Receiver operating characteristic curve analysis showed increased AUC with risk-stratification based on unfavorable echocardiographic findings with known clinical factors over solely clinical factors, but this increase was not significant (P>.05). However, NRI did reach significance with the addition of the risk stratification.
Although takotsubo cardiomyopathy generally is considered a transient and benign condition, there have been increasing reports of major complications and even death. Past studies have associated unfavorable echocardiographic findings with these complications and poor prognosis, but this study establishes an association between increased number of unfavorable echocardiographic findings and adverse outcomes.
Of note, researchers concluded that apical ballooning itself can be considered an independent unfavorable echocardiographic finding, based on findings from Mansencal et al. that absence of apical ballooning was associated with superior LV ejection fraction and decreased acute complications.

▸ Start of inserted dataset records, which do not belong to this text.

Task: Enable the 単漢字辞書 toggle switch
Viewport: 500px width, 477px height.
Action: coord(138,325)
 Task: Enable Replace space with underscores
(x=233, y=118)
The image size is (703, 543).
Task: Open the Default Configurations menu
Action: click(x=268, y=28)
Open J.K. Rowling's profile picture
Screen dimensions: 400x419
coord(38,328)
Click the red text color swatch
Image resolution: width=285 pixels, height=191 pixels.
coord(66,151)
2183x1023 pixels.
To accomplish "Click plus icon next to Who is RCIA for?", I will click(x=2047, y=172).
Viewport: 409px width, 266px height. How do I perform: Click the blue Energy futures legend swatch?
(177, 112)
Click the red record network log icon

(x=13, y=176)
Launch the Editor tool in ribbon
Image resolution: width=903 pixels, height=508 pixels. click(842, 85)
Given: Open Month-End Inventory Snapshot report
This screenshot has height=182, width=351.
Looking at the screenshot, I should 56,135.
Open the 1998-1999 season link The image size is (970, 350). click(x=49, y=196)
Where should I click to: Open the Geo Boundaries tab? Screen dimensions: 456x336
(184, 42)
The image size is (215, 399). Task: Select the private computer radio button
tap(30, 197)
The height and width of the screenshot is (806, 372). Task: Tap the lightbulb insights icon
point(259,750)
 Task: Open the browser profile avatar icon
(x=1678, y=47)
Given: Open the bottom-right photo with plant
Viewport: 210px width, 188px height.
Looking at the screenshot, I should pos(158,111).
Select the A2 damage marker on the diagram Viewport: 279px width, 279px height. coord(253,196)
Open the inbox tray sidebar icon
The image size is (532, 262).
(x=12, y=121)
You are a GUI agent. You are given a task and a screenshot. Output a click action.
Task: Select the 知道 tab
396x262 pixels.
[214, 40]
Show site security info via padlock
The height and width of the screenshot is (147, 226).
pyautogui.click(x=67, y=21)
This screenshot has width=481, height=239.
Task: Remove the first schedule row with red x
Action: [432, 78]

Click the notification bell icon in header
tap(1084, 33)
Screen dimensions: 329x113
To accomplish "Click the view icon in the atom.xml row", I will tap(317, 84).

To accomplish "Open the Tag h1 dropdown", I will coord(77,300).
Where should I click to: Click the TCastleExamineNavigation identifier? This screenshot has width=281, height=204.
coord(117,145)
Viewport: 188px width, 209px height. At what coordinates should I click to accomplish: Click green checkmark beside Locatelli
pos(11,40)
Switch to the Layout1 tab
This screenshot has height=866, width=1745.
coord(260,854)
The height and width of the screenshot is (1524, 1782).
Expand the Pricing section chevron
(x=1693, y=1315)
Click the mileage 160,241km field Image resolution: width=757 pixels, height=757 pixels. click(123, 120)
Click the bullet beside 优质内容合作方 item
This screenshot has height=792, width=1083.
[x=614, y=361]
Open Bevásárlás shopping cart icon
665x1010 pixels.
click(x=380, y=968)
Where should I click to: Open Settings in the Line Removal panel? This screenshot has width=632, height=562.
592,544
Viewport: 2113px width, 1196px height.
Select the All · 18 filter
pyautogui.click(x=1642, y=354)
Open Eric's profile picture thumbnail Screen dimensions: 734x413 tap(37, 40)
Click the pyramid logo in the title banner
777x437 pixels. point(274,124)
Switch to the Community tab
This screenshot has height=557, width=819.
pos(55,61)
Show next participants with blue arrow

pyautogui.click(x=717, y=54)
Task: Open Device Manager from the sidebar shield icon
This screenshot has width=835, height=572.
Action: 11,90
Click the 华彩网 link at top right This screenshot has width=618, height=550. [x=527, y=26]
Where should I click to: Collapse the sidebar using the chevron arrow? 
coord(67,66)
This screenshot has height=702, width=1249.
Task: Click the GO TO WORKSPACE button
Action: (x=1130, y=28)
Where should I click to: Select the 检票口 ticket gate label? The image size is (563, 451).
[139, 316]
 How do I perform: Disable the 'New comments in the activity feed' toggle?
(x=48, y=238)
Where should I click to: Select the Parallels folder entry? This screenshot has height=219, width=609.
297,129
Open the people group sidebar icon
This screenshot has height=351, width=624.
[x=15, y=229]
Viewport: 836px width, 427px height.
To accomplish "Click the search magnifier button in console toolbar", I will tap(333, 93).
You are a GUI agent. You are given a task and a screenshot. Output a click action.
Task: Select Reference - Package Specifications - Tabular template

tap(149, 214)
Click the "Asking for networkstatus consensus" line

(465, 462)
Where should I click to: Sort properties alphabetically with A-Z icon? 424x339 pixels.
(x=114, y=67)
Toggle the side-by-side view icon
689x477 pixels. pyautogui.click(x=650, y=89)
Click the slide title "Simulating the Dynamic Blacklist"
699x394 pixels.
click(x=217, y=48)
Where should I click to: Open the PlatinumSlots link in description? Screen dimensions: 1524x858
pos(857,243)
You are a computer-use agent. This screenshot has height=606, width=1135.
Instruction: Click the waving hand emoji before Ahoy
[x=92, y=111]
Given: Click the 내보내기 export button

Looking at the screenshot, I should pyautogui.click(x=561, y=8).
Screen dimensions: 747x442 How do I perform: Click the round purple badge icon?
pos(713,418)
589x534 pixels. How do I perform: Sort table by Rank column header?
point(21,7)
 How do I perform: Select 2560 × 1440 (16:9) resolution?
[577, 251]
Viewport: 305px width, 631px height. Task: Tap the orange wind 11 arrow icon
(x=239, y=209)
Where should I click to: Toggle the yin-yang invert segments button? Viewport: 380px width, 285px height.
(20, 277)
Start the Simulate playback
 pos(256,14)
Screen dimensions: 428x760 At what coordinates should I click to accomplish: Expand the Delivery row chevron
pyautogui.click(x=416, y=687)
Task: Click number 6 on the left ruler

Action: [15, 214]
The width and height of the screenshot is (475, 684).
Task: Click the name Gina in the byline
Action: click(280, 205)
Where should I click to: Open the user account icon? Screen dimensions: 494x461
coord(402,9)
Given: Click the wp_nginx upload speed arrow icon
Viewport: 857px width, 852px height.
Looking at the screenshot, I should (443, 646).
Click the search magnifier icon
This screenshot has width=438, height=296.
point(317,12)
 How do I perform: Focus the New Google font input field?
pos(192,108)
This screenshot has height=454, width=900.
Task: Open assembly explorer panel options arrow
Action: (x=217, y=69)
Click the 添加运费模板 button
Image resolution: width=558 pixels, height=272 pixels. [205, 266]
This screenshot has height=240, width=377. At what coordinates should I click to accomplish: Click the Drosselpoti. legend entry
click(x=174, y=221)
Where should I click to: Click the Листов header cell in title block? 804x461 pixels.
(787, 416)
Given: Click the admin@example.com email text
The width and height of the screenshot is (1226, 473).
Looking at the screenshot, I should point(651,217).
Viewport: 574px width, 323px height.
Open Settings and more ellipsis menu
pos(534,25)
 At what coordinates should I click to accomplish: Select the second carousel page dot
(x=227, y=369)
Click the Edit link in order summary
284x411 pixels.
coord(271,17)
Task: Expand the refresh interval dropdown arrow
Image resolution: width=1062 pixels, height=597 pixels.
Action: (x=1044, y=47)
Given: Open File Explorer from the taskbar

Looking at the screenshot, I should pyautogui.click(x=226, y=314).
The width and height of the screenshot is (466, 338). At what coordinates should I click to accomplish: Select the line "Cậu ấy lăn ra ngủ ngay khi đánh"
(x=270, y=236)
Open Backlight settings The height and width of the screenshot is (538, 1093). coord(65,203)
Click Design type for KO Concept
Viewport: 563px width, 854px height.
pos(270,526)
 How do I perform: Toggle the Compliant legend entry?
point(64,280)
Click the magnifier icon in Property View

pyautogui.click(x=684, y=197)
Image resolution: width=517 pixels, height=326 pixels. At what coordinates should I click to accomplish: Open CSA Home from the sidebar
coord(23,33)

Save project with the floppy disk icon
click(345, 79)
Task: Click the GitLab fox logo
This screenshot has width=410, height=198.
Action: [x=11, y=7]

In this study, apical ballooning is present in all high- and intermediate-risk patients and comprises the vast majority of the patients in the low-risk group. As such, without analyzing patients with apical ballooning separately, it is difficult to draw the conclusion from this study that it can be considered an independent finding that is associated with adverse outcome. Since apical ballooning is so prevalent, it might have been useful to further stratify patients. For example, low-risk patients could be divided into three other groups, including no findings, apical ballooning only, and one finding excluding apical ballooning.
As this study was retrospective in nature, echocardiographic images were meticulously examined with five specific unfavorable findings in mind. Consequently, it may be difficult to accurately risk-stratify patients prospectively based on the presence of these findings if the ordering clinician, echocardiographer, or interpreting physician does not suspect takotsubo cardiomyopathy or if the echo study is limited. However, with suspicion that in-hospital mortality is underestimated and recent findings that up to one-fifth of patients may experience major in-hospital complications, identifying at-risk patients to provide appropriate care is increasingly pertinent.2,3
- Prasad A, Lerman A, Rihal CS. Apical ballooning syndrome (Tako-Tsubo or stress cardiomyopathy): a mimic of acute myocardial infarction. Am Heart J. 2008;155(3): 408-17.
- Akashi YJ, Goldstein DS, Barbaro G, Ueyama T. Takotsubo cardiomyopathy: a new form of acute, reversible heart failure. Circulation. 2008;118(25):2754-62.
- Templin C, Ghadri JR, Diekmann J, et al. Clinical Features and Outcomes of Takotsubo (Stress) Cardiomyopathy. N Engl J Med. 2015;373(10):929-38.